“Such calamity and cruelty of adherents to one religion can never be defended by cowardly and falsely invoking another religion,” said the Patriarch of Constantinople, Bartholomew I. “Such brutal acts are categorically unacceptable and unjustifiable before both God and humankind.”
“We will not remain indifferent or silent before such irrational persecution, cultural intolerance and appalling loss of life, especially when it is caused by religious hatred and racial hostility,” he said in an Aug. 13 statement.
The persecution and the targeting of tens of thousands of Christians and other religious minorities, Patriarch Bartholomew stressed, “can never be justified in the name of any religious creed or conviction.”

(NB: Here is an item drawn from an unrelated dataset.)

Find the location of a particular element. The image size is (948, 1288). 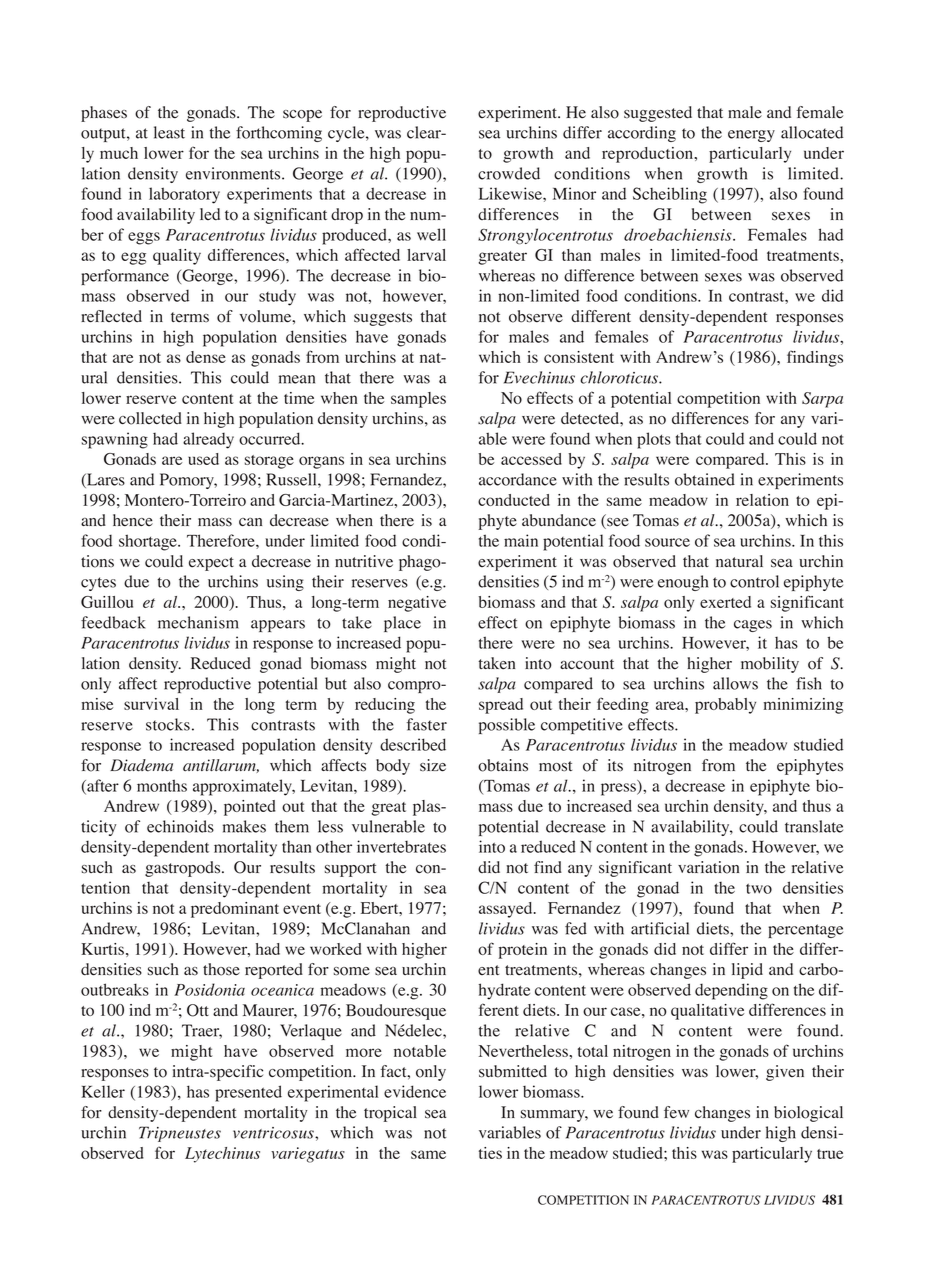

crowded is located at coordinates (509, 173).
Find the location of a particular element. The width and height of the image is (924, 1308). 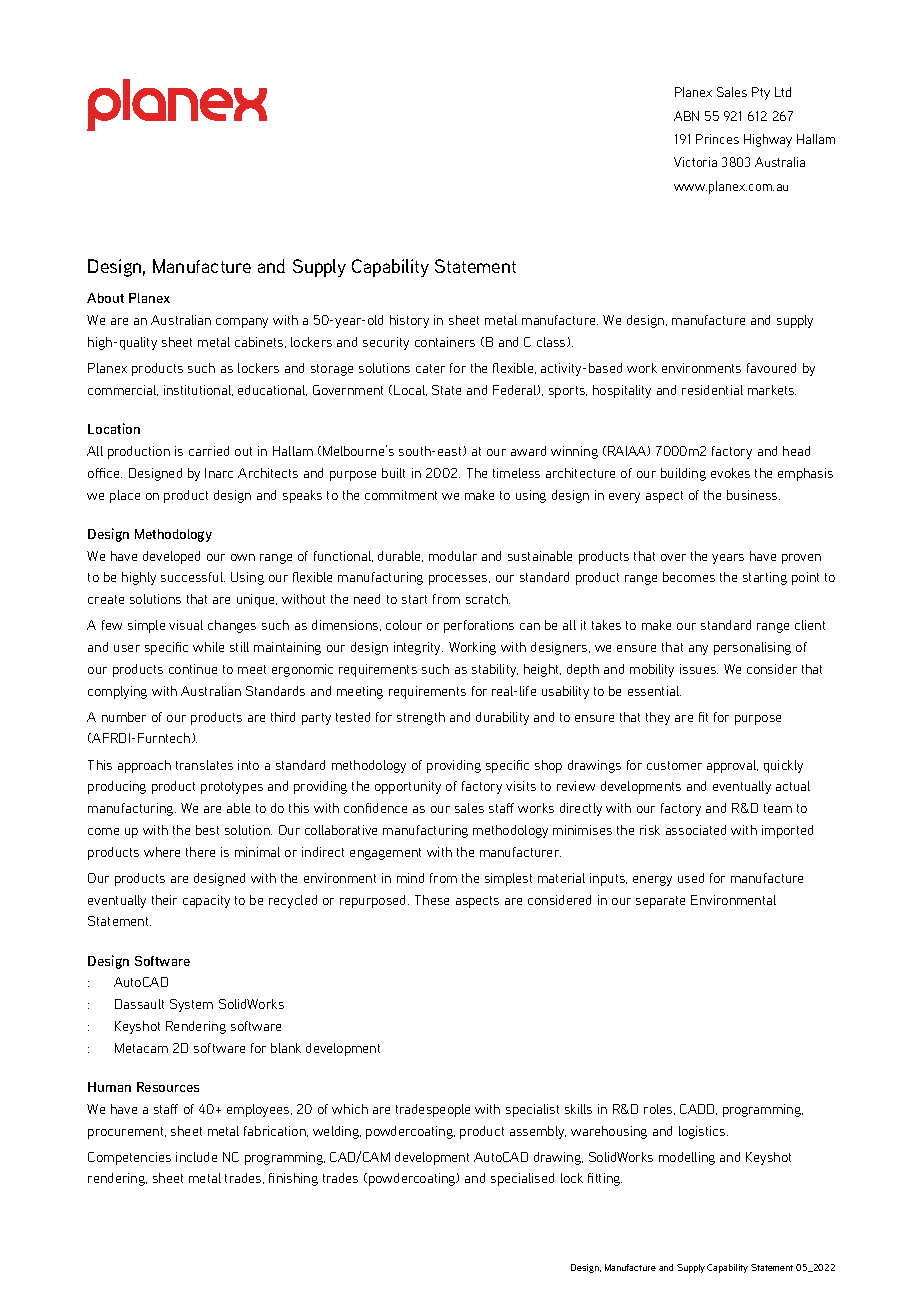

Brutal violence continues to plague Iraq as militants with the Islamic State, known as ISIS, have taken control of numerous cities and ordered Christians and other religious minorities to convert, pay a tax known as a jizya, or be killed.
Patriarch Bartholomew warned that the violence in Iraq threatens not only religious minorities, but “an entire civilization.”
“The victimization and extermination of women and children, as well as of the elderly and disabled, for any reason whatsoever – much more so in the supposed name of religious conviction – is a repudiation of our own future,” he added.
The patriarch, who is widely known for his contribution to dialogue and peace-building efforts, appealed to all involved religious leaders and political authorities “to promote conversation to resolve dispute, and to support peaceful means to overcome conflict.”
“Violence never is pacified by violence, and hatred is only overcome by tolerance.”
The call to dialogue and encounter is essential for leaders in all conflict-ridden parts of the world, the patriarch said, referencing the situation in Gaza and Israel and the interfaith peace summit held at the Vatican in June, at which he and Pope Francis prayed with Presidents Shimon Peres and Mahmoud Abbas.
However, “(t)he situation in Iraq is especially critical,” he noted. “The humanitarian predicament is more urgent than ever. Our response must be immediate and tangible.”
Patriarch Bartholomew called on “every responsible organization and every person of good will – beyond any support through perpetual and persistent prayer – to assist with material and humanitarian resources so that these innocent victims may no longer endure hunger, suffering, and death.”
The Ecumenical Patriarch of the Eastern Orthodox Church has spoken out against the persecution of religious minorities in Iraq, calling for dialogue and immediate humanitarian aid.